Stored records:
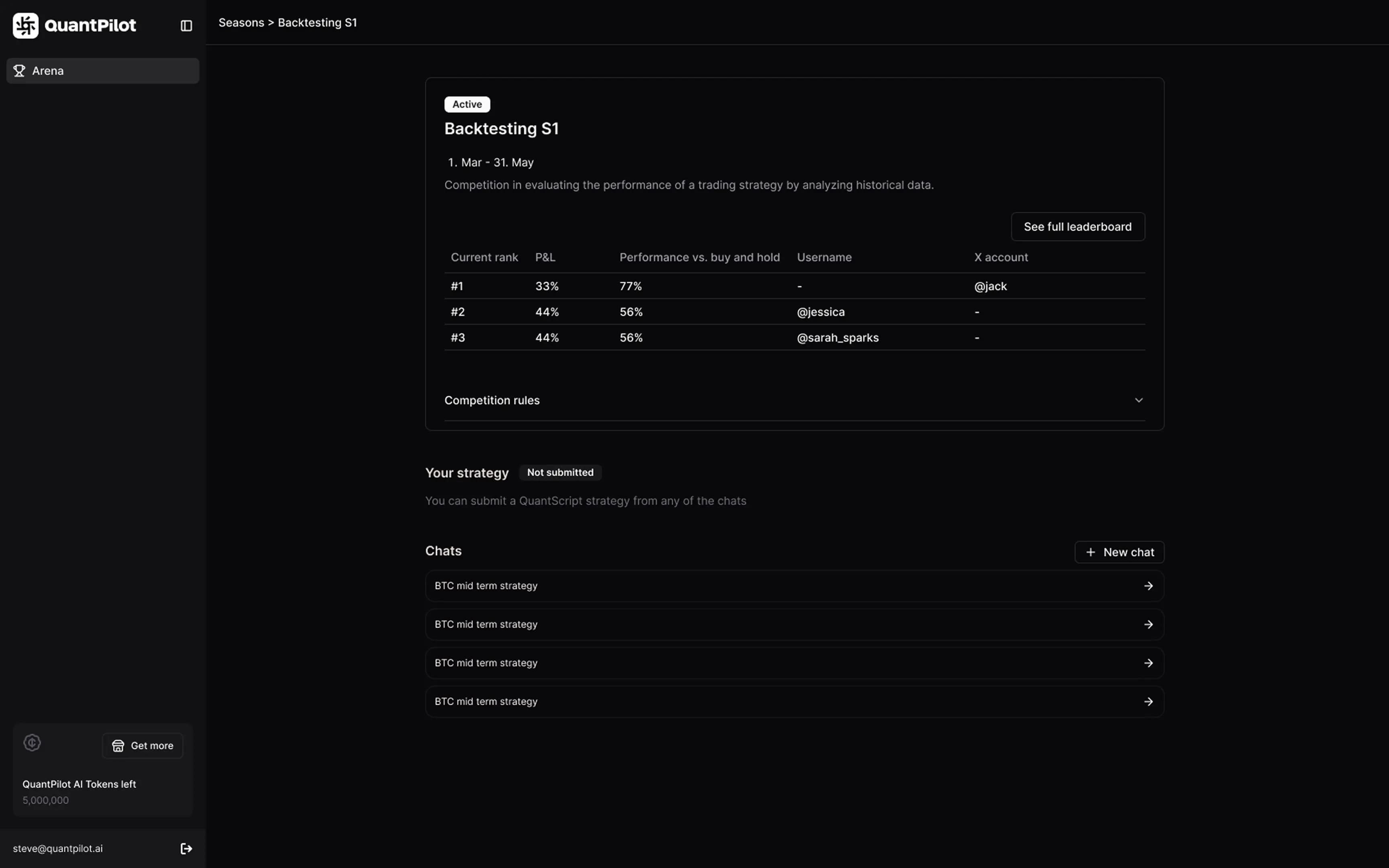The image size is (1389, 868).
Task: Select Backtesting S1 in the breadcrumb
Action: point(317,23)
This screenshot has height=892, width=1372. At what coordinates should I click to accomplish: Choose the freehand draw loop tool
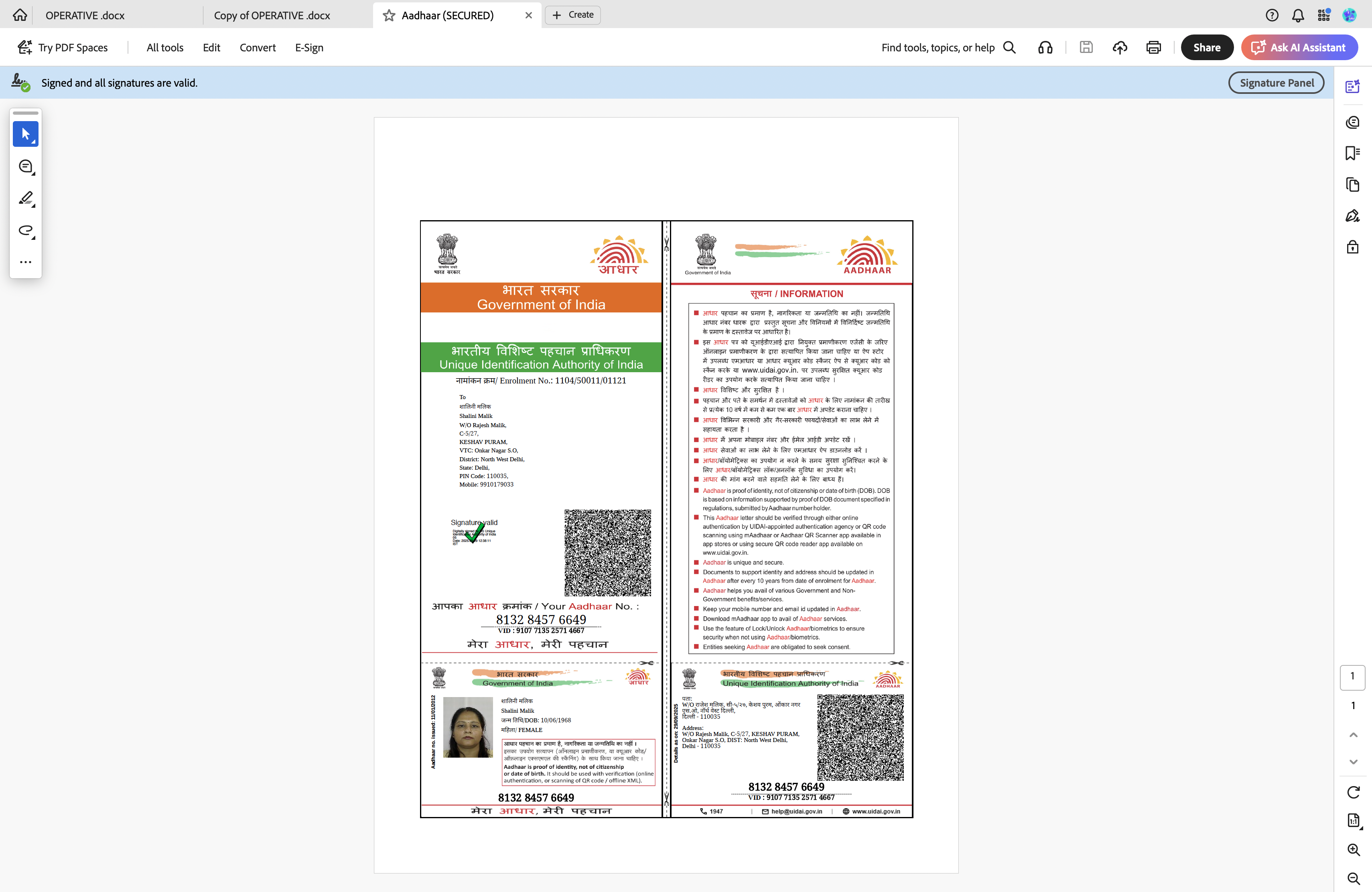pos(25,231)
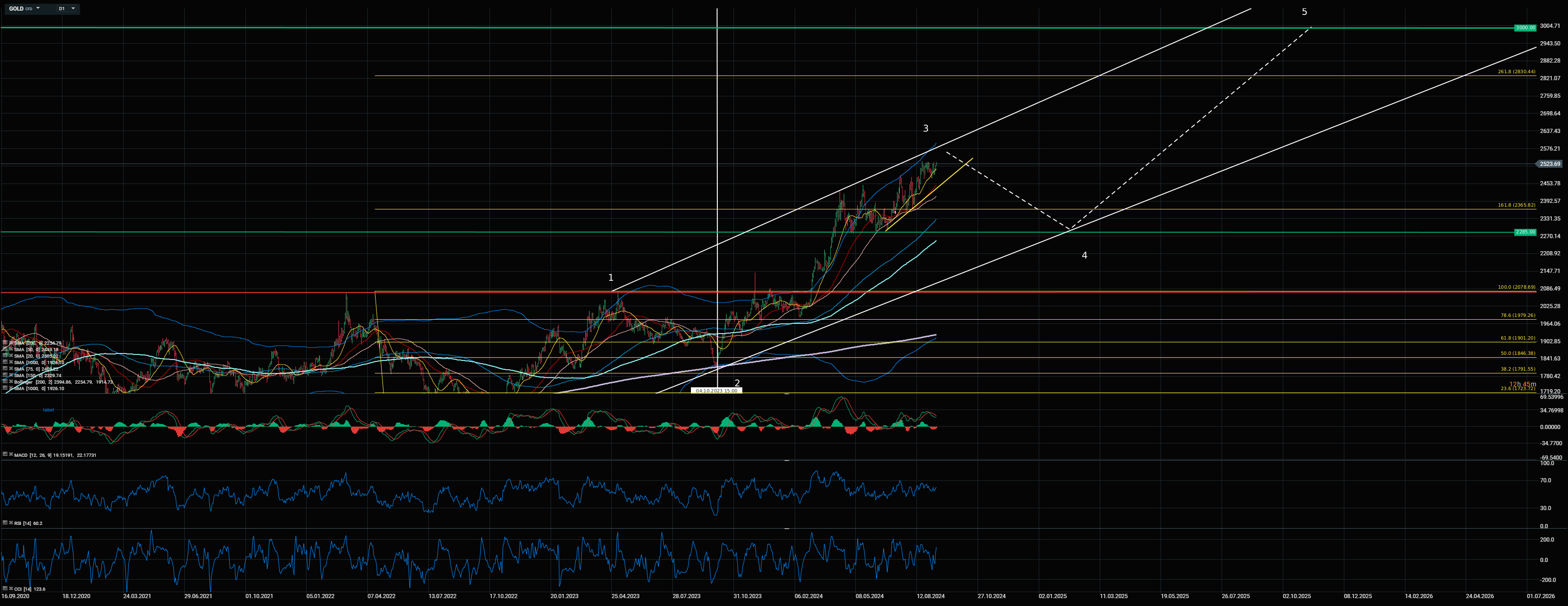Screen dimensions: 1568x606
Task: Remove the SMA 20 indicator with X
Action: [x=11, y=356]
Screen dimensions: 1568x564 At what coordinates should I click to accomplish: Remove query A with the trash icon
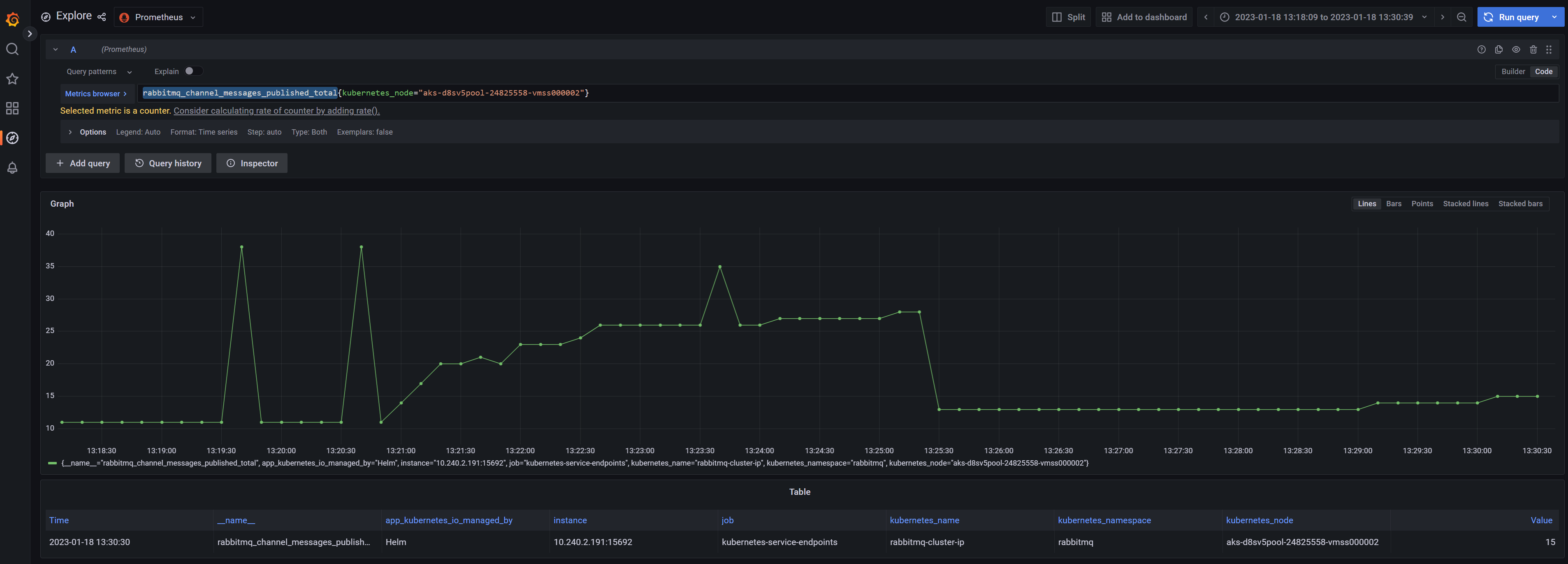[x=1533, y=49]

Aim of the exercise: Lines starting at the one with "This screenshot has" and ending at the last line of the entries above must be restated word for word, with pictures omitted.

Reply:
This screenshot has height=892, width=1372. At what coordinates should I click to accomplish: Choose the freehand draw loop tool
pos(25,231)
Screen dimensions: 1568x606
Task: Remove the SMA 20 indicator with X
Action: [x=11, y=356]
Screen dimensions: 1568x564 At what coordinates should I click to accomplish: Remove query A with the trash icon
[x=1533, y=49]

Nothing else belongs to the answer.